◆ **WRITTEN INSTRUCTION**
Give every line of the rows below as a Markdown table with the columns n and Line, numbering the lines and skipping any blank ones. Leave the pictures out of the answer.

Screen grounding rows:
|---|
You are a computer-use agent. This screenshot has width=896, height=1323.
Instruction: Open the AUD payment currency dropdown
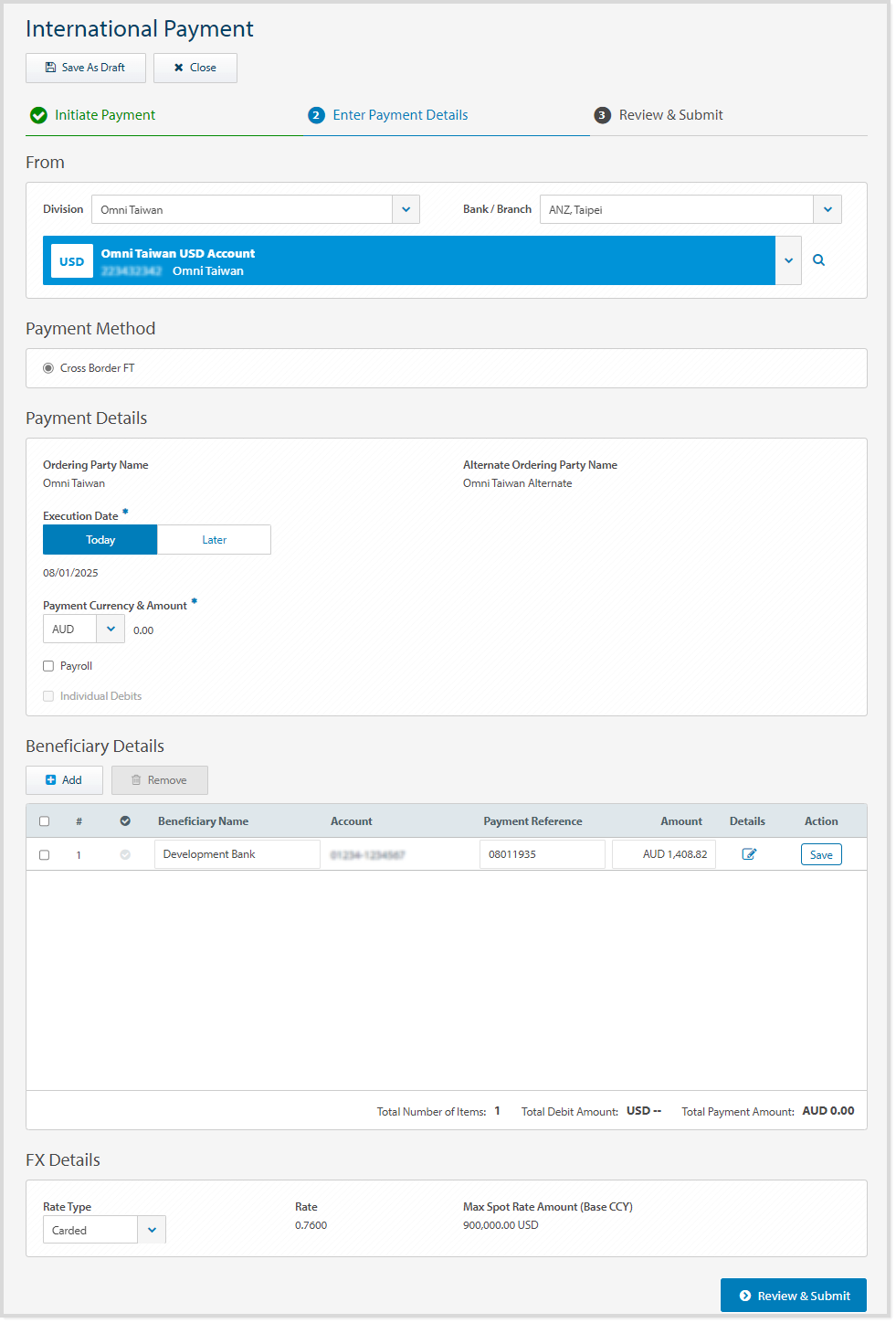tap(111, 629)
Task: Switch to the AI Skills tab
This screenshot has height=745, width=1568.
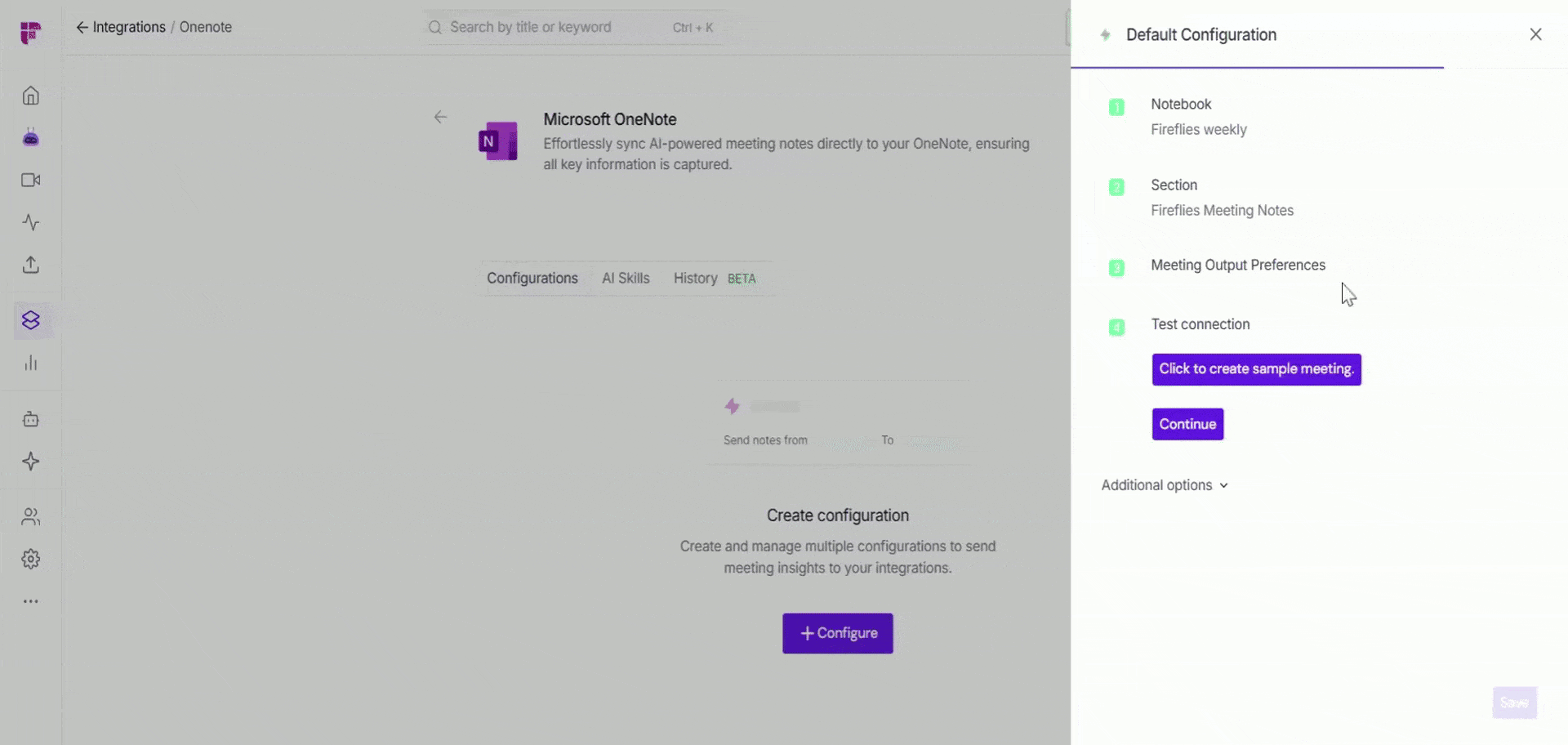Action: tap(626, 279)
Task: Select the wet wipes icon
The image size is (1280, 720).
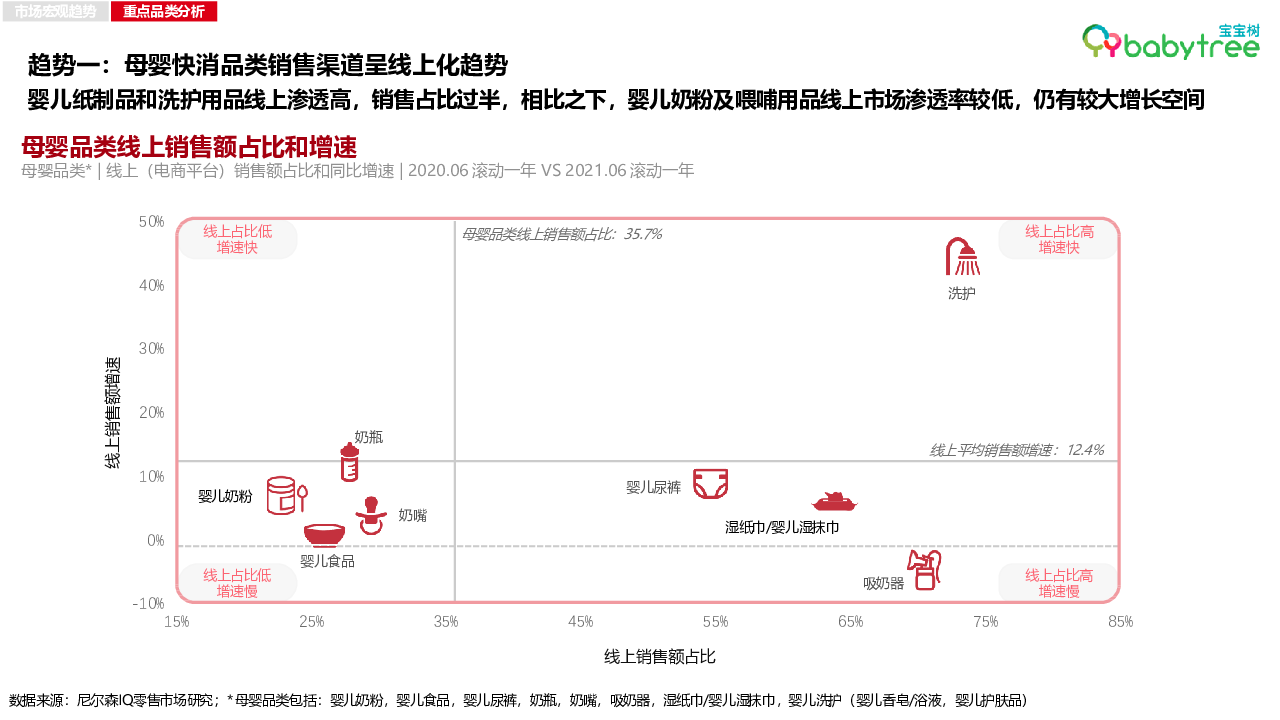Action: coord(834,501)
|---|
◆ **RESPONSE TO THIS EXERCISE**
| n | Line |
|---|---|
| 1 | You are a computer-use agent. This screenshot has width=896, height=1323. |
| 2 | Instruction: Open the AUD payment currency dropdown |
| 3 | tap(111, 629) |
| 4 | Task: Switch to the AI Skills tab |
| 5 | This screenshot has height=745, width=1568. |
| 6 | Action: tap(626, 279) |
| 7 | Task: Select the wet wipes icon |
| 8 | The image size is (1280, 720). |
| 9 | Action: coord(834,501) |